No, bastards who got gunned down by his M16, they respected his sister more. Kaleb clenched his hand as he looked over Ava’s head at Raja, but he had to set up a foolproof escape plan for Ava before he shot his sister’s rapist.
The bastard sat cross-legged on a cushion and raised a teacup to his lips. He smiled across a pillar of steam. “Congratulate me. My wife is pregnant.”
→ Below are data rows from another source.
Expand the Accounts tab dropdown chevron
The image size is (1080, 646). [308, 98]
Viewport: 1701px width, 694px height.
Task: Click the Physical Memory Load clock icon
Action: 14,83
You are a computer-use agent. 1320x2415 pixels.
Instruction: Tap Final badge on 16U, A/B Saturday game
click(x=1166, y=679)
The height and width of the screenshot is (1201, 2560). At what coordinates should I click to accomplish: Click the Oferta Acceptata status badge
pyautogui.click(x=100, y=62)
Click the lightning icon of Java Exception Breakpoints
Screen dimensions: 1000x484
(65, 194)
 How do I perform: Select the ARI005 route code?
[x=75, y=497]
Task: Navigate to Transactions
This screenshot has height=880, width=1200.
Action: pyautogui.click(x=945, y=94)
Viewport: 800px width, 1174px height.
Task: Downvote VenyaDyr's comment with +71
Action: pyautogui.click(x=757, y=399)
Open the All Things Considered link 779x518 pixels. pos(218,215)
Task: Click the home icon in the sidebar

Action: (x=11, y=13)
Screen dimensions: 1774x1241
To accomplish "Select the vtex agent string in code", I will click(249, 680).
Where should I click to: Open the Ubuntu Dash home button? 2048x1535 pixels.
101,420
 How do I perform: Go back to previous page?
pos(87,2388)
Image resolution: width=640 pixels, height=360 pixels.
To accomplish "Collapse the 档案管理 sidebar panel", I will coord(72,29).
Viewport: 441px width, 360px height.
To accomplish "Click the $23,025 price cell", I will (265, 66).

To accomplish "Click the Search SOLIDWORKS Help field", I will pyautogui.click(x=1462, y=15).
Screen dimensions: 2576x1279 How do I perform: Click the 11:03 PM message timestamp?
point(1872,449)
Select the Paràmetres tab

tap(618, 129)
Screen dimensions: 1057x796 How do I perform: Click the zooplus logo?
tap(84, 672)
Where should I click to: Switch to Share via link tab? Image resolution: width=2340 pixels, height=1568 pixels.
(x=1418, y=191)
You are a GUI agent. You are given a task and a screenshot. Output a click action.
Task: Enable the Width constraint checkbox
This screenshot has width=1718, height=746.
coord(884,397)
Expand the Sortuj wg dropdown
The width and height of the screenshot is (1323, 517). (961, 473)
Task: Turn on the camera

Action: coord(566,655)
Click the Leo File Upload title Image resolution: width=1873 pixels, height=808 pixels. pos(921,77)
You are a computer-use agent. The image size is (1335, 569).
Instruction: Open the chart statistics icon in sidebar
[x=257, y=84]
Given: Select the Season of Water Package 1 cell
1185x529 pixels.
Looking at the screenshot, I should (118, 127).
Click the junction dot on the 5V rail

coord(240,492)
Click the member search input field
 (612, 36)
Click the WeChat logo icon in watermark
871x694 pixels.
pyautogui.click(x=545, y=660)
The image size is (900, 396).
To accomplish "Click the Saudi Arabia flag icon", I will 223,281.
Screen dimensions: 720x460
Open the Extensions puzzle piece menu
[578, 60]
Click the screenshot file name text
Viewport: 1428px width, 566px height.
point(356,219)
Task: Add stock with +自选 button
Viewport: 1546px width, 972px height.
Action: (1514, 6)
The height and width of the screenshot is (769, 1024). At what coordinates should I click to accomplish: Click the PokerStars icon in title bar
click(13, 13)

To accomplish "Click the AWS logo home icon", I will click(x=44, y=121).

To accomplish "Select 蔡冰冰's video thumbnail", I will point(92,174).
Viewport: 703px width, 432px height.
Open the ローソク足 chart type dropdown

“You’re ####-ing kidding me.” Twisting away from his sister, Kaleb stared at the man who acted like statuary rape, then impregnating an underage girl in a war zone with no medical help was a good thing. Ava could die without prenatal care and modern medicine.
“I hope Ava has a son.” Raja’s white teeth showed as he grinned. “My wife in Saudi Arabia has given me two sons.” He beckoned for Ava. Dropping Kaleb’s hand, she moved toward the pedophile. She sat on the cushion beside him, a little mound of black hunched down by the thirty-one-year-old rapist!
Leaning back, Raja motioned him to sit. “You have changed much since you swore at me on the phone a few weeks ago.”
Right. Pretending to be a terrorist right now. Decapitating his sister’s rapist later. “I was surprised, but now I know why my sister joined Islamic State.” Kaleb emptied a cup of tea into his mouth to wash away the burning acid of the friendly words.